• [What the task asks]: This exercise calls for the line with "Select the Edge Surface tool", the line with "Click the gray", and all lines between them in the material below, output exactly and with no other lines.

####

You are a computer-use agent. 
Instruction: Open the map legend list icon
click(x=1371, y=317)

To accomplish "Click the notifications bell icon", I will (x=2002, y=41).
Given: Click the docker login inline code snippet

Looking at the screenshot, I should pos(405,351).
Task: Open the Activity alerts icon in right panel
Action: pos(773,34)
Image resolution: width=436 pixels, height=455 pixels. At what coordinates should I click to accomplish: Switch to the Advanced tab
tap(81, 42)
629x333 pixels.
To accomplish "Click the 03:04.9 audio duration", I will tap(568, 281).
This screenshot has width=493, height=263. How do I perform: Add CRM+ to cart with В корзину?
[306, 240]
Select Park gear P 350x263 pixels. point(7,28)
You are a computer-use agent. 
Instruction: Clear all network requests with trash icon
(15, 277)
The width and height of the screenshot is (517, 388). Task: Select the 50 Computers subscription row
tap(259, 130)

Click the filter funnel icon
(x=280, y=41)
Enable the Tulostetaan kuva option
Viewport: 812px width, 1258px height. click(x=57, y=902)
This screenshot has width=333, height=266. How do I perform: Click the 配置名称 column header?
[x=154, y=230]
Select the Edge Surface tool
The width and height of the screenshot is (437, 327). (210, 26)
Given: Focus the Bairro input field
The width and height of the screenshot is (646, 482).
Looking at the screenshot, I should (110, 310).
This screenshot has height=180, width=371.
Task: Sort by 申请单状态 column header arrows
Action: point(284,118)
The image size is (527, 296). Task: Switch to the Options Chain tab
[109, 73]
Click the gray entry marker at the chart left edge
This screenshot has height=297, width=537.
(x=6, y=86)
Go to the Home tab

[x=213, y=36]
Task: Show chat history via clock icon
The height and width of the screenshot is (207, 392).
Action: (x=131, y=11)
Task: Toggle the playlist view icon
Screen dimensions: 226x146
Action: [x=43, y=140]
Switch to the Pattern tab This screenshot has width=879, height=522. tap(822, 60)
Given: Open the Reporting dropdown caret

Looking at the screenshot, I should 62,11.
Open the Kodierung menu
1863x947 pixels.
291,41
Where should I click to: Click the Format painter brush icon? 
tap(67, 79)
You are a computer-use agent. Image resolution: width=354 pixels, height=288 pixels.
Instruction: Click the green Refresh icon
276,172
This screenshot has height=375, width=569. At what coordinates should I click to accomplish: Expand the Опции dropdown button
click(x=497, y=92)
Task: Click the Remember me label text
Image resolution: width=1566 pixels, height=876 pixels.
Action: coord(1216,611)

####

• [Output for this exercise]:
Select the Edge Surface tool
The width and height of the screenshot is (437, 327). (210, 26)
Given: Focus the Bairro input field
The width and height of the screenshot is (646, 482).
Looking at the screenshot, I should (110, 310).
This screenshot has height=180, width=371.
Task: Sort by 申请单状态 column header arrows
Action: point(284,118)
The image size is (527, 296). Task: Switch to the Options Chain tab
[109, 73]
Click the gray entry marker at the chart left edge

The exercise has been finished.